» **What the task requires**
In the portion of the material that opens with the line containing "Task: Click the" and runs through the end of the material, swap "texture" for "background", and reproduce only that portion with everything else unchanged, omitting the pictures.

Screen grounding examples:
* BEGIN *

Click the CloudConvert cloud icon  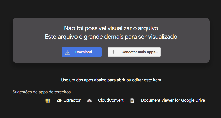point(89,101)
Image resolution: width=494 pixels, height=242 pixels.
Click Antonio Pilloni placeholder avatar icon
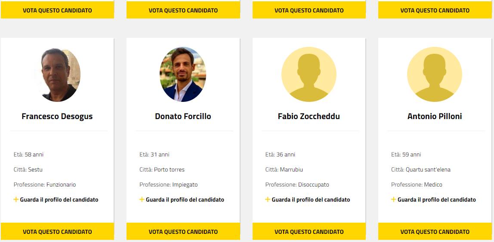[x=435, y=74]
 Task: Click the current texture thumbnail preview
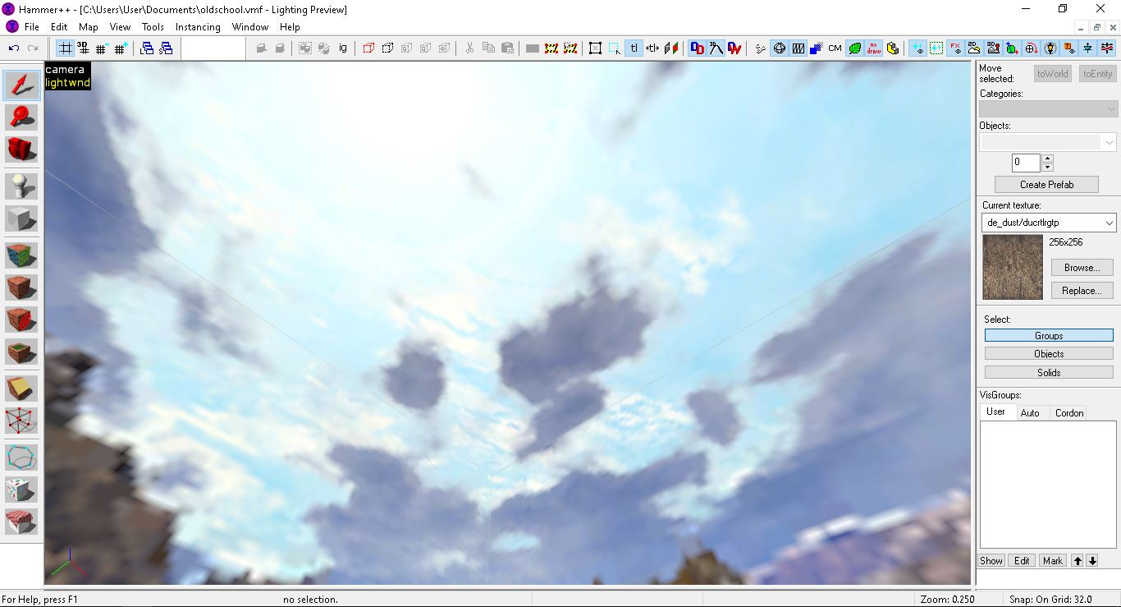click(1012, 267)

* END *

» **The reply**
 Task: Click the current background thumbnail preview
click(1012, 267)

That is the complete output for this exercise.